Qu’arrivera-t-il si le Conseil du trésor continue de donner une enveloppe budgétaire jugée insuffisante et que la présidence de l’agence et son conseil d’administration refusent ce sous-financement ?

Dans quelques années, lorsque le Ministère sera principalement occupé à faire la planification globale à long terme du système de soins comme le prévoit la loi, c’est l’agence qui aura la responsabilité de préparer le plan stratégique et opérationnel expliquant les enjeux, les objectifs et les résultats visés à moyen terme. Elle aura aussi le pouvoir délicat de déterminer l’allocation interrégionale des ressources qui devra être faite de façon équitable, d’autant plus qu’il y aura maintenant de nouveaux conseils d’établissement composés de patients et de représentants locaux. Au total, la personne responsable de présider Santé Québec deviendra aussi importante que le ministre de la Santé et des Services sociaux lui-même.

En résumé, la dynamique politico-administrative du secteur le plus important et le plus complexe des services publics du Québec sera totalement modifiée. Va-t-on réussir à accroître l’efficacité et l’efficience des programmes de santé et de services sociaux comme il est souhaité ? Il est difficile de prévoir les effets d’un changement structurel d’une telle envergure sur la quantité et la qualité des soins. Des réserves importantes ont été exprimées par les membres des conseils de médecins, dentistes et pharmaciens des centres hospitaliers universitaires qui sont très critiques face aux changements proposés dans la structure de gouvernance clinique des établissements. Il en est de même des organisations syndicales qui feront face dorénavant à un employeur unique, perdant la possibilité d’avoir certaines conditions de travail adaptées aux particularités du fonctionnement au niveau local.

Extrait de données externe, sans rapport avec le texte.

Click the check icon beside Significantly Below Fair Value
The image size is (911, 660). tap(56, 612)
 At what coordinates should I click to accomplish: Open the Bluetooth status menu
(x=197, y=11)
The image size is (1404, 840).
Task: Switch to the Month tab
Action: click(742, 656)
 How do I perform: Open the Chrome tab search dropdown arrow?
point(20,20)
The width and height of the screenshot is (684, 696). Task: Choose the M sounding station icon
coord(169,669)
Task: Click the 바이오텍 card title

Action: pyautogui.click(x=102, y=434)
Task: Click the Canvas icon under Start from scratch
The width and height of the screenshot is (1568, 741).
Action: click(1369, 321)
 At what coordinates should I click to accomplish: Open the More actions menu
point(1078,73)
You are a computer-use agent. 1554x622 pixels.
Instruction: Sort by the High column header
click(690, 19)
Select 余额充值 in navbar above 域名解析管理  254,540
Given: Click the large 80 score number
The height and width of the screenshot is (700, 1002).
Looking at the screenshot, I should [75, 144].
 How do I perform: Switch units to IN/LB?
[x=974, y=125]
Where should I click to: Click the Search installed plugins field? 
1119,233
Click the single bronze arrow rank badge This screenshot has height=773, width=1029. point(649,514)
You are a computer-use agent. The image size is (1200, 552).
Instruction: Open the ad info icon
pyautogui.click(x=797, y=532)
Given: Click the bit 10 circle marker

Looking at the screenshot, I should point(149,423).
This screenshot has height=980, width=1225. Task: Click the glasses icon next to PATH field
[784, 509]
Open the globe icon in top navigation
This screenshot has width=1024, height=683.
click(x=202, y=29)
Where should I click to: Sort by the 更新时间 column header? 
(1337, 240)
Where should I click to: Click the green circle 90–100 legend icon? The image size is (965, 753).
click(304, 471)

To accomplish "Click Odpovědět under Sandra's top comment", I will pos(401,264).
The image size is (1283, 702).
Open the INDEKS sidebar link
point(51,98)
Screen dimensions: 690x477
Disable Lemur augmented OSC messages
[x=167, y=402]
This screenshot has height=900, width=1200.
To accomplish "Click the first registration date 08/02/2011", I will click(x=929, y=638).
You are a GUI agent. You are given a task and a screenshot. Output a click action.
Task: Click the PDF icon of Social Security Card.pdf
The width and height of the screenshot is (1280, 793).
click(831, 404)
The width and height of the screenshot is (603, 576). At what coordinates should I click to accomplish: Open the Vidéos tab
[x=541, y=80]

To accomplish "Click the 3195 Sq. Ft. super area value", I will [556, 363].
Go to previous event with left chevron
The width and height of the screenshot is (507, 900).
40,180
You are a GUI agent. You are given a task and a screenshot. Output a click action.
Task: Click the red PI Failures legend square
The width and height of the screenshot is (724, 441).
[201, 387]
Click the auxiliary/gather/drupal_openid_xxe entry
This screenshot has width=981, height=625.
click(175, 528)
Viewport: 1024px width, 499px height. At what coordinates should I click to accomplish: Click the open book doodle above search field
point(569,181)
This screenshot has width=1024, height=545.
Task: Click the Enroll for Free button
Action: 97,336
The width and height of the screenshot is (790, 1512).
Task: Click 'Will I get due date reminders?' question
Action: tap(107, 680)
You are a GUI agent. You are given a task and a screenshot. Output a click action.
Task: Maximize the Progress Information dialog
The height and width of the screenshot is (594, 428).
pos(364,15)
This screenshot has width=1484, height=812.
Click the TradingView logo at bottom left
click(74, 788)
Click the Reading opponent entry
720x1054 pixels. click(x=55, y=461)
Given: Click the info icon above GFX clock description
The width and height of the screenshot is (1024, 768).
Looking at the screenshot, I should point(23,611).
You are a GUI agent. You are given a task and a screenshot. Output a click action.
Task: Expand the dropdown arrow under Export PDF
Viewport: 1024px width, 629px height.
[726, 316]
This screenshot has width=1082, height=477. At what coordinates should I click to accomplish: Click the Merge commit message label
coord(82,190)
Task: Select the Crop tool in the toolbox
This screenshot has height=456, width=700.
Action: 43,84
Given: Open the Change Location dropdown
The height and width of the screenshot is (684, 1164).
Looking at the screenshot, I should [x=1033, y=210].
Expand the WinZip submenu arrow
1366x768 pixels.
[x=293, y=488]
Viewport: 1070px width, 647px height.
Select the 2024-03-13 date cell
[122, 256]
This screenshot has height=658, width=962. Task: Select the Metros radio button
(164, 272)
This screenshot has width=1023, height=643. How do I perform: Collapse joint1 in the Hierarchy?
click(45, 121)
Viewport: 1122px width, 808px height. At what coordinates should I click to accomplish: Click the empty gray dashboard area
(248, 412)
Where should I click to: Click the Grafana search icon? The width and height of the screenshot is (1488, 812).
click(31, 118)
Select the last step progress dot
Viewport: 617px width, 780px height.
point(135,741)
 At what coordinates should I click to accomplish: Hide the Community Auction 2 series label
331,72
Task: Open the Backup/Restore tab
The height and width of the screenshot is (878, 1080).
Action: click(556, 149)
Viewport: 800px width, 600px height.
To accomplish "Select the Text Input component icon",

Quant aux patients eux-mêmes et pour la population en général, qui a commencé à perdre confiance dans un système caractérisé par un déficit de soins qui va de l’enfance à la vieillesse, cela prendra du temps avant que cette confiance revienne. L’agence Santé Québec aura à faire ses preuves dans un contexte socioéconomique difficile. Comment les futurs administrateurs de cette agence réussiront-ils à relever un tel défi ? On ne peut pas encore une fois se permettre un échec.